Mitty recently wrapped up another extraordinary season, albeit one that ended in heartbreak when the Pinewood School, from Los Altos Hills, Calif., upset the Monarchs in triple overtime in a state regional final. It was Mitty’s only loss of the season. USA Today still saw it fit to rank Mitty as the No. 1 team in the country in its final poll of the season. For her efforts, Phillips was named the 2018 Naismith High School Girls’ Coach of the Year.
Her most recent batch of players was special, she said, in large part because the players went about their business with so much camaraderie and chemistry. In that sense, she said, they were Warriors-esque.

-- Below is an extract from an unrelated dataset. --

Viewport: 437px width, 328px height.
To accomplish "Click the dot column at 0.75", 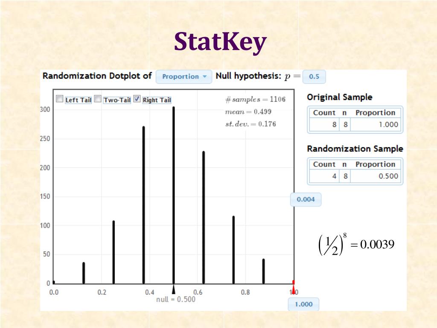I will click(x=233, y=250).
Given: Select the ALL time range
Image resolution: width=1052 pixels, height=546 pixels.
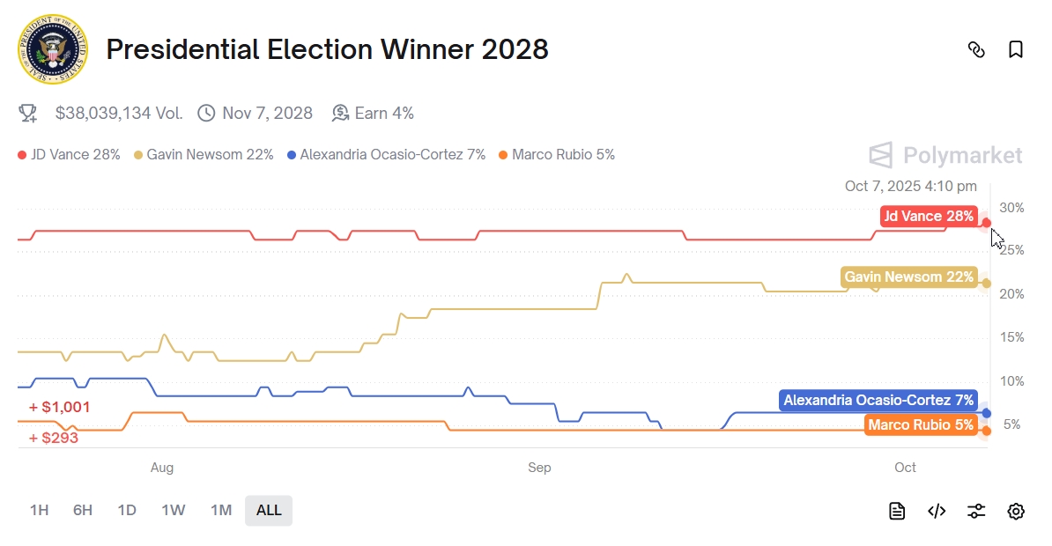Looking at the screenshot, I should point(269,510).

“It was amazing to hear the amount of laughter and conversation, along with the trash talk,” she said.
Phillips also gave her players the freedom to be creative. The first 10 seconds of each offensive possession belonged to them: If they saw an opening to run the floor and score an easy basket in transition, she encouraged them to do it.
“That tended to work out a lot of times,” said Ortiz, a 6-foot point guard who has committed to play at Penn State next season.
In addition, Phillips had a member of her staff chart the team’s number of possessions as each game was played. The goal was for the Monarchs to average a point per possession. If the players were exceeding that goal, they knew they had Phillips’s tacit permission to be a little “flashier,” as she put it. She also referenced a highly unscientific metric known as the “fun meter.”
The formula worked. The Monarchs averaged 75.6 points a game. They also played some defense, limiting a slate of talented opponents to 43.6 points a game. Haley Jones, a junior wing, was named a first-team all-American.
As for Ortiz, she said she had been using the N. B. A. playoffs to study how the Rockets’ James Harden operates with the ball — in particular, the way he hesitates with his dribble, all those starts and stops forcing his defenders to sway like palm trees in a hurricane. Harden plays with deceptive quickness, Ortiz said.
On Tuesday, Harden helped lead the Rockets’ stunning comeback — not that the Warriors did themselves any favors.